Publication: Cartography and Geographic Information Science
Publication Date: 01-JUL-08
Format: Online
Delivery: Immediate Online Access
Full Article Title: Explaining map-reading performance efficiency: gender, memory, and geographic information.(Report)

Article Excerpt
Introduction

The performances of tasks that require geographic knowledge are affected by both task demands and the cognitive resources available to the individuals doing the tasks. The spatial information required for a given task might come in verbal and/or visual--spatial forms (Bosch et al. 2001). This information may be stored in a person's memory from prior learning experiences or acquired through perceptual processes from an external source, such as a map, at the time it is needed (Sjolinder et al. 2005). (l) It is also true that some spatial tasks are relatively easy to complete, while others are relatively difficult. A task, for example, that involves searching for a map symbol with a unique characteristic should be relatively easy, while a visual search for a map symbol that shares characteristics with other map symbols should be relatively difficult (Bunch and Lloyd 2000; Lloyd 1997; Treisman and Gelade 1980).
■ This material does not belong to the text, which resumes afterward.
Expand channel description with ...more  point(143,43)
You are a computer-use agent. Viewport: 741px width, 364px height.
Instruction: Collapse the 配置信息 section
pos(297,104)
If the research goal is to explain the variation of performance on a map-reading task, one first needs to define success and determine a specific task to be investigated. Two variables that are frequently used as measures of success in cognitive experiments are accuracy, i.e., the proportion of the decisions made that are correct, and reaction time, i.e., the elapsed time between the presentation and response to a stimulus (Prinzmetal et al. 2005). Since the person making a decision can control the processing, it is possible to trade off accuracy and reaction time (Rinkenauer et al. 2004). Together these two variables measure performance efficiency. The purpose of the current study is to consider what factors affect performance efficiency for the identification task. The experimental method selected for this study involves a simple search task using a map. Subjects were given the name of a state in the continental United States and asked to identify it on an unlabeled map as quickly and accurately as possible. Variables related to the map and to the individuals making the decisions were used to explain the efficiency of task performance.

Explaining Performance

Numerous studies have asked subjects to recall previously learned spatial information to perform a task. Some researchers have required subjects to recall novel information learned as part of the experiment while others have requested subjects to recall common knowledge learned through prior educational and life experiences (Friedman and Montello 2006; Golledge et al. 1995). Studies have tried to explain the variation of performance variables by testing for significant differences in categorical variables hypothesized to cause different levels of performance, e.g., methods of classification for choropleth maps, or by testing for significant covariations between performance variables and hypothesized continuous causal variables, e.g., study time (Brewer and Pickle 2002; Schneider and Taylor 2003). The current study follows this line of investigation by considering categorical individual differences among decision makers and the continuous differences of states. Reasonable research questions for cartographers and others interested in map-reading processes need to be considered. (1) Do evolutionary theories have any potential relevance for explaining performance on map-reading tasks? (2) What specific variables related to such theories might be used to explain map-reading performance?

Individual Differences

There are many differences among individual map readers. Below is a discussion of evolutionary theories that provide explanations for individual differences related to spatial abilities. This is followed by a discussion of the relative merits of using the biological variable sex or the social-cultural variable gender as an important measure of individual difference. The notion of brain lateralization is then discussed, along with methods that can be used to measure this individual difference and how brain lateralization interacts with spatial abilities. The final section discusses the cognitive load of mapped information and how types of memory might interact to affect performance of a map-reading task.

Evolutionary Theory

Some sex differences have been linked to environmental and social pressures that were hypothesized to result in evolutionary adaptations separating the sexes. Evidence of this hypothesized divergence is frequently reported as differences in cognitive abilities, with females having the advantage in verbal abilities and males having the advantage in spatial abilities (Weiss et al. 2003a). A male advantage has been reported for tasks involving mental rotation, geographic knowledge, map drawing and map reading (Dabbs et al. 1998; Nelson et al. 1999; Zinser et al. 2004). The Hunter-Gatherer Theory's evolutionary explanation for this advantage argues pre-agricultural males had more experiences with the geographic environment because of their greater home range (Jones et al. 2003; Ecuyer-Dab and Robert 2004a). The division of labor put males frequently in unfamiliar environments where they needed to navigate, track game, and accurately throw objects to be successful hunters (Watson and Kimura 1991; Silverman and Eals 1992; Silverman et al. 2000). The hunter hypothesis argues that the same traits that make one a good hunter also increased the likelihood the hunter would survive to pass on his genetic code, i.e., natural selection (Choi and Silverman 2003). It has also been argued these same good bunter traits make it more likely the hunter would be selected as a mate and pass on his genetic code, i.e., sexual selection (Hawkes 1991; Miller 2001; Ecuyer-Dab and Robert 2004b).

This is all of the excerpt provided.